United States District Court, D. Minnesota

June 18, 2018

Cedar Rapids Lodge & Suites, LLC, et al., Plaintiffs,
John F. Seibert, et al., Defendants.


          Katherine Menendez United States Magistrate Judge

         This matter is before the Court on the Plaintiffs' request to compel compliance with a Rule 45 subpoena by non-party Phillip A. Cole, an attorney with the Lommen Abdo law firm. Mr. Cole asks the Court to Order the Plaintiffs to compensate him for his time in responding to the subpoena. For the reasons that follow, the Court grants the Plaintiffs' motion to compel compliance with the subpoena and denies Mr. Cole's request for an Order requiring payment.


         The Plaintiffs are attempting to collect on several million dollars in separate judgments obtained years ago against Defendant John Seibert and one of his companies, JFS Development Inc., in the Northern District of Iowa. However, Plaintiffs allege that they have been unable to collect on those judgments because Mr. Seibert and his spouse, Defendant Julie Seibert, have engaged in fraudulent transfers and other fraudulent conduct to avoid paying the debt. Mr. Cole is familiar with these proceedings, having represented Ms. Seibert from at least July 1, 2016 (ECF No. 58), until current defense counsel substituted into the case on July 25, 2017 (ECF No. 166).

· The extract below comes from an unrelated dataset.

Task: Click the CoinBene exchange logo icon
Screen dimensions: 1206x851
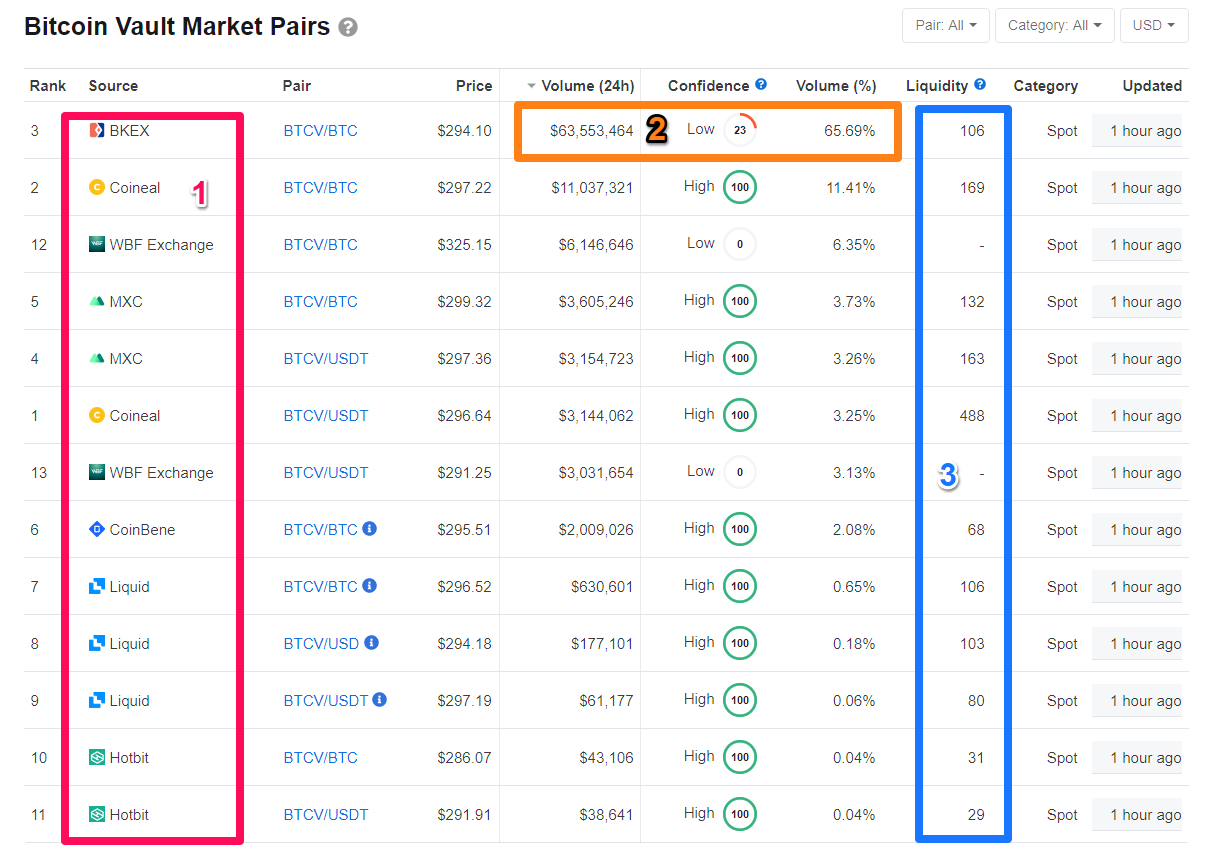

         During discovery, as the Plaintiffs attempted to obtain information relevant to the alleged fraudulent transfers, John and Julie Seibert stated that certain financial decisions they made were based on the advice of their attorneys. As the Court recently explained, both John and Julie Seibert thereby invoked an advice-of-counsel defense on behalf of themselves and Trinity Business Consulting. As a result, they waived the work-product protection and attorney-client privileges as to several specific subject areas delineated by the Court. (Order (Jun. 1, 2018), ECF No. 265.) Perhaps obviously, Defendants' assertion of the advice-of-counsel defense and the resulting waivers means that the Plaintiffs are entitled to discover information from the attorneys who allegedly advised the Defendants' conduct. To probe such information, the Plaintiffs served a subpoena on Mr. Cole. Given that this case will be tried in less than three months, time is of the essence.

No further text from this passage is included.